I registered about 100 keywords that fit into 6 CGS categories: Global warming, Peak Oil, Flu Epidemic, Antibiotic resistance, terrorism, government takeover, plus a few extra broad terms like “gun grab” “Survival gear” “SHTF supplies” “Race War” “Food riots” Etc.
I had to craft an advert that no one would ever want to click so that I would never be charged. “Cheap Bunker Certification.” was the first one I tried, but a surprising number of people clicked on it. I have a new one now related to “cheap trigger lock inspections” that people seem to avoid.

The service allows you to set your monthly maximum bill to any amount. I set mine so low that Google even warned me that my ad campaign would not possibly succeed with such a low cap. But it already has succeeded, my friends, it already has.

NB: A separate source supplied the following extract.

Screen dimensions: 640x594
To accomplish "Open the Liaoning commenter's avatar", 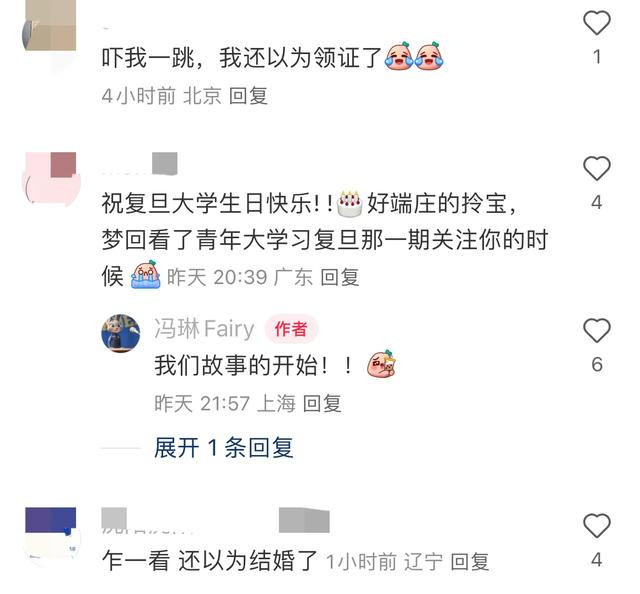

At first, I had the ads turned on for the entire country. To my surprise, the chief worry out of all these scary threats to our civilization is the institution of a police state (125 searches nationwide in 7 hours). There is also widespread interest in bacterial resistance (67) and sudden climate change(63). Worries about epidemics(27), sea levels(25) and gasoline supply(12) are close behind.

A few things skew the results. For example, certain keywords almost always show my ads while others, such as “crowd control rifle” force my ad to compete with others that are often bidding much higher than I am for their position on the page. This results in fewer viewings. I’m looking for a way to factor this in when I tabulate the results.

Yesterday, I changed my geographic settings to serve ads just in the Twin Cities area. The percentages seem about the same: Way out in front: government taking our rights away. I’ll give the service the rest of the month to collect data and then report on it.

Obviously, there might be some keywords that I’m missing that get used more often than the ones I’ve selected. I read far too many survivalist forums in order to get search phrase ideas and they left me worried, both about the mentality of the people and about my glaring lack of a BOV.

One challenge is to come up with a keyword to beat the other leading ones. Suggestions welcome.